El Molino Harinero de Ojós tiene su origen en la Edad Media (Siglo X), y funciono hasta principios del siglo XX, lo que nos permite atribuirle un periodo de actividad de alrededor de mil años, aunque obviamente jalonado por continuos altibajos y transformaciones.

 

A primeros del Siglo XX llego a funcionar como Molino Harinero, Fabrica de Luz con su turbina eléctrica y Bomba de elevación de agua para el riego. Actualmente se utiliza como motor de riego.

Aunque era ya conocido en el ámbito mediterráneo desde al menos el siglo I a.C., la verdadera implantación y difusión del molino hidráulico harinero se produjo en la Edad Media. La primera cita documental conocida de la existencia de ingenios de este tipo en la Península Ibérica data del año 800, y se halla incluida en el acta de fundación del Monasterio de San Emeterio y San Celedonio de Taranco, situado en el valle del río Mena, en la comarca de las Merindades de Burgos.

Según revelan las fuentes escritas de la época, los molinos hidráulicos eran ya muy frecuentes en todo el territorio peninsular en el siglo X, y a partir del siglo XI se multiplican las referencias documentales a este tipo de ingenios, marcando el inicio de lo que Marc Bloch (1935) denominó la edad de oro de los molinos hidráulicos.

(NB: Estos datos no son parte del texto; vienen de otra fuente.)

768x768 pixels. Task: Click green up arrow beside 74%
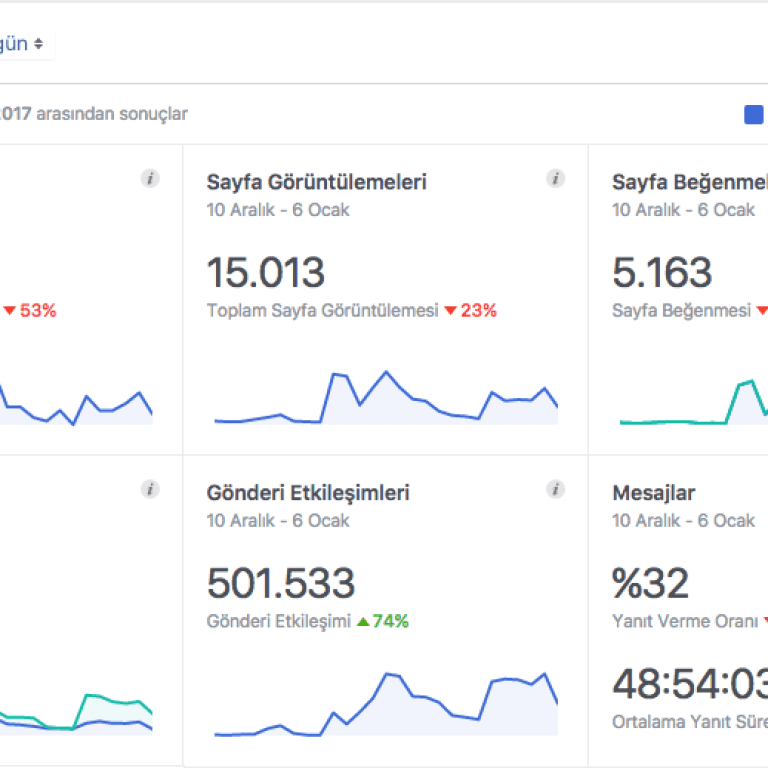[363, 622]
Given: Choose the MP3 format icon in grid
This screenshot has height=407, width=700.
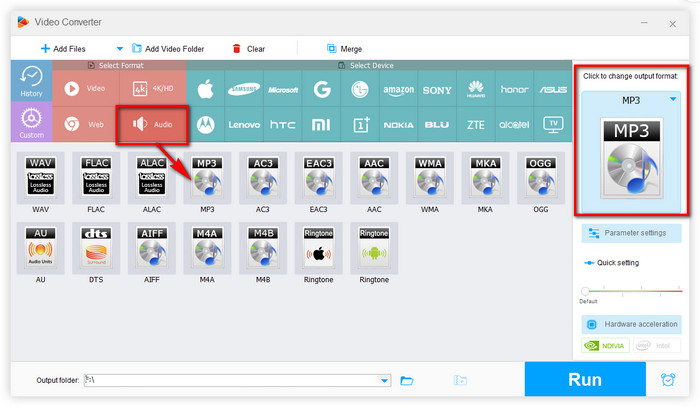Looking at the screenshot, I should [207, 178].
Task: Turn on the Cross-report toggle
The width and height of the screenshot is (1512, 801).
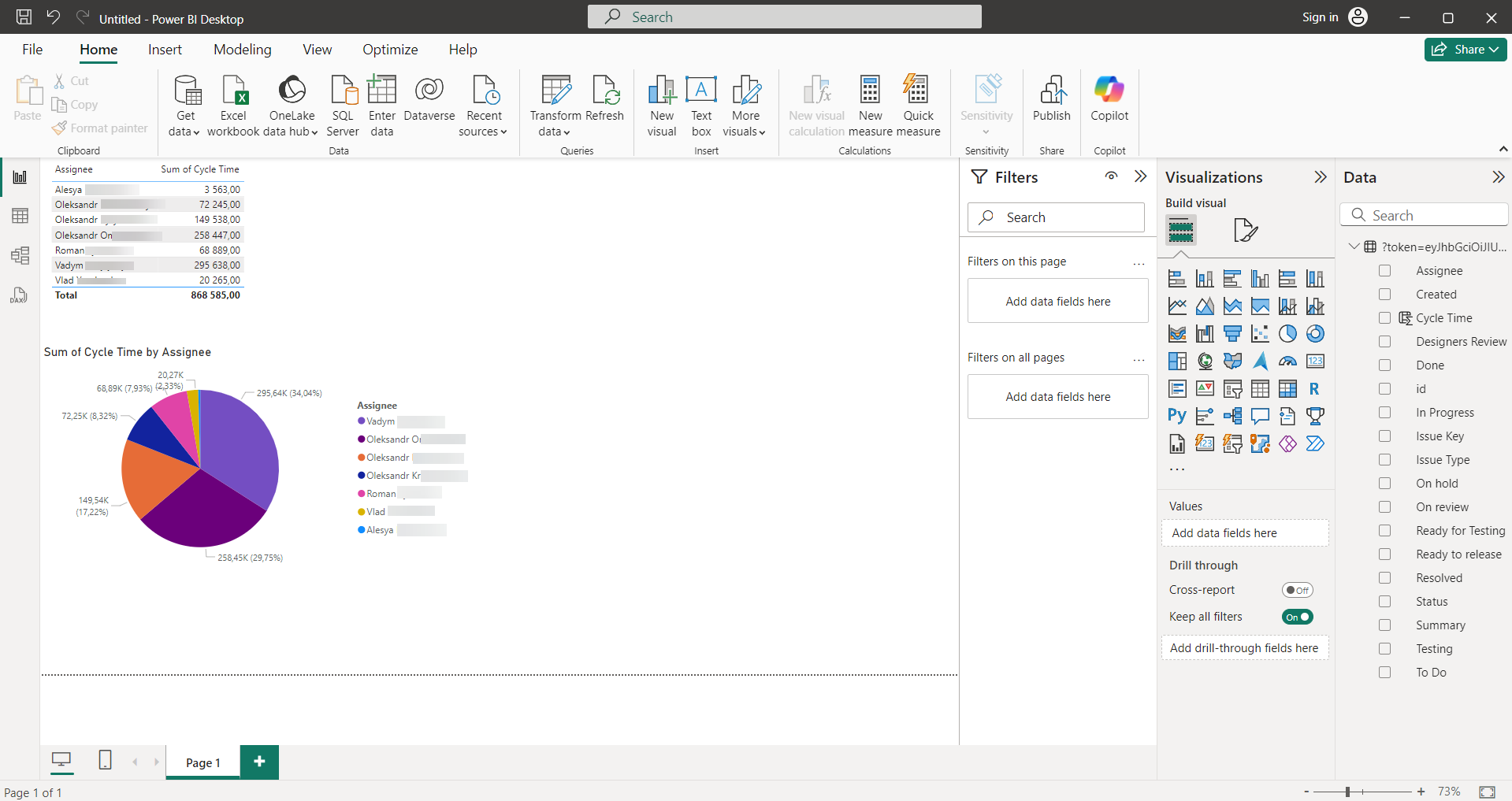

El molino hidráulico harinero de Ojós se trataría de un molino de rodezno, que es el más simple desde el punto de vista tecnológico, y también el más antiguo. En él, la rueda motriz de paletas se halla dispuesta en posición horizontal, y transmite su movimiento rotatorio directamente a la muela volandera por medio de un eje vertical fijado a ésta por medio de una lavija. En este caso, el número de revoluciones de la rueda motriz es igual al de la muela. Se trata de un tipo de molino con bajos costes de construcción y mantenimiento, que puede trabajar con poco agua (Con embalse de La Canal, Lavadero), pero que necesita de corrientes veloces (El agua tiene un desnivel de más de dos metros).